====== EXTRACTED MATERIAL ======

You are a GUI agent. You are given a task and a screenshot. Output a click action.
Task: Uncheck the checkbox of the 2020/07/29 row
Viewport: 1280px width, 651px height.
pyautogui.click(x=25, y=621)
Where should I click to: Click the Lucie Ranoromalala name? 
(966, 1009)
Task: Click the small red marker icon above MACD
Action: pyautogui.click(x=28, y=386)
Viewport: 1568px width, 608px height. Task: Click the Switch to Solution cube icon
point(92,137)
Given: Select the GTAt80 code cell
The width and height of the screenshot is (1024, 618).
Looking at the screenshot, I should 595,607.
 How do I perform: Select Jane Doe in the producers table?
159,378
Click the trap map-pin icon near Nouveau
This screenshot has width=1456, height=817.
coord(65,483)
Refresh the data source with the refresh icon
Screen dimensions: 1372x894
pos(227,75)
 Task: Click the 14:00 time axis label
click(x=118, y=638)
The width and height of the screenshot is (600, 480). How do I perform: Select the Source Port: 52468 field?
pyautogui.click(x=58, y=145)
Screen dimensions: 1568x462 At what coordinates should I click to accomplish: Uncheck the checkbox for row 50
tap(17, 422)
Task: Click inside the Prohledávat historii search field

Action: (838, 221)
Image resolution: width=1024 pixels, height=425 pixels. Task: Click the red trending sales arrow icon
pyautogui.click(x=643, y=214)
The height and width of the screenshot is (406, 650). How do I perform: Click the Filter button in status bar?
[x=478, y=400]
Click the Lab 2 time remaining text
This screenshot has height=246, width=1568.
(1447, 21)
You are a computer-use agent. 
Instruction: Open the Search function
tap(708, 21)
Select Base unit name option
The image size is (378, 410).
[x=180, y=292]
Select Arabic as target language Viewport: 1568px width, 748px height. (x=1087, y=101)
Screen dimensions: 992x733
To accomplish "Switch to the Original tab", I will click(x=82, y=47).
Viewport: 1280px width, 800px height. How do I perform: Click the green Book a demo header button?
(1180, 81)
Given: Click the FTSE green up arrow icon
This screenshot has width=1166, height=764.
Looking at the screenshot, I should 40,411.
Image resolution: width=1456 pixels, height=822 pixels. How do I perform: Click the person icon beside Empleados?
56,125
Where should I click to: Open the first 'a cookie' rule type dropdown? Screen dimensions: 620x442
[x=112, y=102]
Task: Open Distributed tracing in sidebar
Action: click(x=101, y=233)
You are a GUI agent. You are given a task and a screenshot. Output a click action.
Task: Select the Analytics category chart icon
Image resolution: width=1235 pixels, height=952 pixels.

======

--- STATED EXERCISE ---
Please rewrite all the entries above, changing every "How do I perform" to "How can I complete" and leaving everything else as it is.

--- RESULT OF THE TASK ---
You are a GUI agent. You are given a task and a screenshot. Output a click action.
Task: Uncheck the checkbox of the 2020/07/29 row
Viewport: 1280px width, 651px height.
pyautogui.click(x=25, y=621)
Where should I click to: Click the Lucie Ranoromalala name? 
(966, 1009)
Task: Click the small red marker icon above MACD
Action: pyautogui.click(x=28, y=386)
Viewport: 1568px width, 608px height. Task: Click the Switch to Solution cube icon
point(92,137)
Given: Select the GTAt80 code cell
The width and height of the screenshot is (1024, 618).
Looking at the screenshot, I should 595,607.
 How can I complete: Select Jane Doe in the producers table?
159,378
Click the trap map-pin icon near Nouveau
This screenshot has width=1456, height=817.
coord(65,483)
Refresh the data source with the refresh icon
Screen dimensions: 1372x894
pos(227,75)
 Task: Click the 14:00 time axis label
click(x=118, y=638)
The width and height of the screenshot is (600, 480). How can I complete: Select the Source Port: 52468 field?
pyautogui.click(x=58, y=145)
Screen dimensions: 1568x462 At what coordinates should I click to accomplish: Uncheck the checkbox for row 50
tap(17, 422)
Task: Click inside the Prohledávat historii search field

Action: (838, 221)
Image resolution: width=1024 pixels, height=425 pixels. Task: Click the red trending sales arrow icon
pyautogui.click(x=643, y=214)
The height and width of the screenshot is (406, 650). How can I complete: Click the Filter button in status bar?
[x=478, y=400]
Click the Lab 2 time remaining text
This screenshot has height=246, width=1568.
(1447, 21)
You are a computer-use agent. 
Instruction: Open the Search function
tap(708, 21)
Select Base unit name option
The image size is (378, 410).
[x=180, y=292]
Select Arabic as target language Viewport: 1568px width, 748px height. (x=1087, y=101)
Screen dimensions: 992x733
To accomplish "Switch to the Original tab", I will click(x=82, y=47).
Viewport: 1280px width, 800px height. How can I complete: Click the green Book a demo header button?
(1180, 81)
Given: Click the FTSE green up arrow icon
This screenshot has width=1166, height=764.
Looking at the screenshot, I should 40,411.
Image resolution: width=1456 pixels, height=822 pixels. How can I complete: Click the person icon beside Empleados?
56,125
Where should I click to: Open the first 'a cookie' rule type dropdown? Screen dimensions: 620x442
[x=112, y=102]
Task: Open Distributed tracing in sidebar
Action: click(x=101, y=233)
You are a GUI agent. You are given a task and a screenshot. Output a click action.
Task: Select the Analytics category chart icon
Image resolution: width=1235 pixels, height=952 pixels.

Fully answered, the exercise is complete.